To that end, Rochester is in the midst of preservation efforts by individuals and organizations alike. Buildings from as far back as the 1800s are still standing and, indeed, being used by today’s entrepreneurs, tech startups and other companies. Whether they’re experiencing minimal makeovers or extensive updates, these old structures and spaces give the city a certain spirit.
“Businesses really need to hang on to some of that character,” says Jeff Bell, a Rochester resident for the past 15 years, who owns a business in what is known as “The Vault” downtown. “It’s more than just being quaint, with a brick façade. It actually serves a purpose, allows things to happen that chrome, glass and steel do not.”
Bell moved his business — currently a one-man design operation called Fuse Digital Creative Services — to The Vault in the fall of 2016. He shares second-floor space in the 151-year-old building with several other tenants, including the Rochester Downtown Alliance as well as a tech startup, an artist and a writer, among others. The building is anchored on the first floor by the Grand Rounds Brewpub, Rochester’s only downtown brewery and restaurant serving locally brewed craft beer and pub-style food.
Bell says the upper floor of the building “hasn’t really changed much in 150 years. The floors creak, the doors are super tall, it’s really interesting.
“You know how in old ’40s movies you might see a private eye’s office with names on the door or in the glass. That’s exactly what it looks like — with the transom window up above that you open with a lever. It’s heated by steam. There’s a lot of character.”
The Vault’s nostalgic atmosphere isn’t the only benefit, Bell says. There’s a certain vibe about being downtown and in the historic district, networking and making connections.

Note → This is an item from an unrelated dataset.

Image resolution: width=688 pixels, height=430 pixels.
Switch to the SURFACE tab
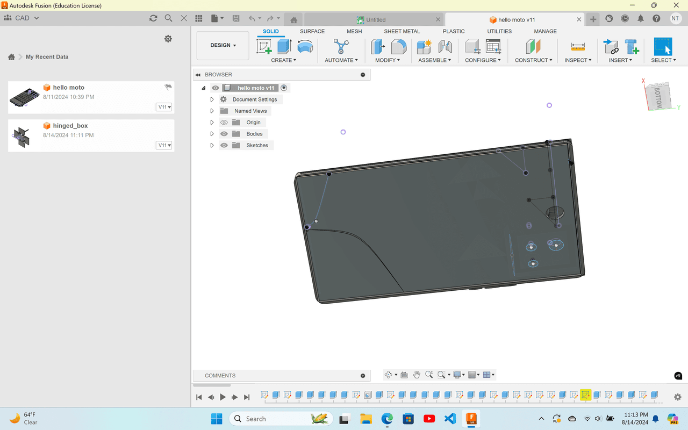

“When I’m down here,” Bell says, “I’m meeting people all the time. The opportunities for conversations could be on the street, in the hall, at a coffee shop — it could be just about anywhere. It happens every week, and if I wasn’t down here those connections would be very hard to come by.”
Where History is Made
Another historic structure that’s seeing new life is the Conley-Maas Building on Fourth Street. Known as the 14 on 4 Building. Built in 1900, it was purchased by Traci and Hunter Downs in January 2016. Extensive updating began later that year, and tenants now include Bleu Duck Kitchen, BrandHoot and Collider, among others.
Though it’s not as old as The Vault or the Conley-Maas Building, the Old City Hall in downtown Rochester is also an example of historic preservation at work. It’s a renovated Art Deco structure built in 1932 that served as the seat of city government and is now an apartment building.
Not far outside of downtown another facility appeals due to its historic significance. The Mayowood Stone Barn was created by Dr. Charles H. Mayo in the early 1900s, and now serves primarily as a wedding venue and site for other events.
Of the 109 events scheduled at Mayowood in 2017, 90 are weddings, according to Melissa Walker, director of sales and events for Powers Ventures, which owns the facility.
“They like the history behind it,” Walker says of what makes Mayowood such a popular location for weddings. “They really like the (original) stones on the inside. It just looks more elegant.”
The site includes most of the original structures Dr. Mayo built, including the blacksmith shop, the milk house and horse stables. Another item of historic significance is the 300-year-old oak tree that serves as a centerpiece of sorts.
“It’s our iconic tree in the backyard that I would call our moneymaker,” Walker says. “Most people get married under it.”